- Örenyurt Location within Turkey Örenyurt Location within Turkey Central Anatolia
- Coordinates: 39°26′56″N 36°07′41″E﻿ / ﻿39.44889°N 36.12806°E
- Country: Turkey
- Province: Sivas
- District: Gemerek
- Population (2022): 79
- Time zone: UTC+3 (TRT)

= Örenyurt =

Örenyurt is a village in Gemerek District, in Sivas Province, Turkey. Its population is 79 (2022). Örenyurt is the northernmost place in Gemerek District. Because of the elevation of the village it can be very cold during the winter months. Bulhasan and Keklicek are the nearest villages to Orenyurt.

The kangal dog is the symbol of Sivas which originated in this region.

== History ==
The history of the village goes back to the 19th century. It was founded by the leader of the Pasa clan Kuloglu.

Some of the most known families are the Pasa's (Yildirim family), Körhasan's, Seyid's (Sahin en Özmen) Teyin's, Topalosman's, Hasanell's (Duman family) and Uzunoglan's.

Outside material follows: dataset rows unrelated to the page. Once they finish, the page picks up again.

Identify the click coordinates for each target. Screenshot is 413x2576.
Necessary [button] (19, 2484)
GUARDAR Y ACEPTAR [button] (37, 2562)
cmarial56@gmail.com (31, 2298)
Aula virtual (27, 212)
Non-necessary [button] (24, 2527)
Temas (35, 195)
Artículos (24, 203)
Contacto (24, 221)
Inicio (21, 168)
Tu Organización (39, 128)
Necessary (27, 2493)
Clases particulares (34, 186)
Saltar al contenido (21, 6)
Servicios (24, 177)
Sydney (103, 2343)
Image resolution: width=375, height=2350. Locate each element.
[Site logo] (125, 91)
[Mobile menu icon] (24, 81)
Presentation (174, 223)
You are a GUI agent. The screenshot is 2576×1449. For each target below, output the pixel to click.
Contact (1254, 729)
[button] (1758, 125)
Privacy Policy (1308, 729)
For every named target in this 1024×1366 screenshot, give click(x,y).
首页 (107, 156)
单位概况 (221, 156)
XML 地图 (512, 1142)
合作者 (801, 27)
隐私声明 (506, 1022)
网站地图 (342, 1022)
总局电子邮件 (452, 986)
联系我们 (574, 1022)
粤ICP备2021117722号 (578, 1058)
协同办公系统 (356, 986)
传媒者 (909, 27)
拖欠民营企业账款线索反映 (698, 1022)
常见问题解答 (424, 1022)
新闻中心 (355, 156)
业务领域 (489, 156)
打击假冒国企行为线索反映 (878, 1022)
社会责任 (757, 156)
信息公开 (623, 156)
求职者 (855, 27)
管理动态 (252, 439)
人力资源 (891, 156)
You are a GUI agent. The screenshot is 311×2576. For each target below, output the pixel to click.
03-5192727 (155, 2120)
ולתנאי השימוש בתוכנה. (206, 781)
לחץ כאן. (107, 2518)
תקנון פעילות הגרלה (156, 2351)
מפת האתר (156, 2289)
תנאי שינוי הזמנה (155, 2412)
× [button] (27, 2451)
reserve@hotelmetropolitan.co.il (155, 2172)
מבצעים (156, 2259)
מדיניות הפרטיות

The Pasa's were the founders of Örenyurt. Kuloglu, Hasan Kah and Abdurrahman are one of the most known leaders of this family group.

== Coat of arms ==
The coat of arms of Örenyurt consists of a kangal supporting a shield. The kangal, Kabardic tree en the Karasivri mountain are Örenyurt symbols dating from the first beginning.

== Flag ==

The flag of Örenyurt, consists of two unequal horizontal bands of blue and orange and a Turkish flag in the same height as the blue band in the canton. The blue band bears a kangal and the Karasivri in the center. It was adopted on 2016.

== Places ==
Karasivri: the mountain near to Örenyurt.

Kabardic: an old tree in Örenyurt.

Üçoluk: a new accommodation place for the citizens.

Hayraten: old hayrats.

The Mosque of Örenyurt: a big green mosque in the center of the village.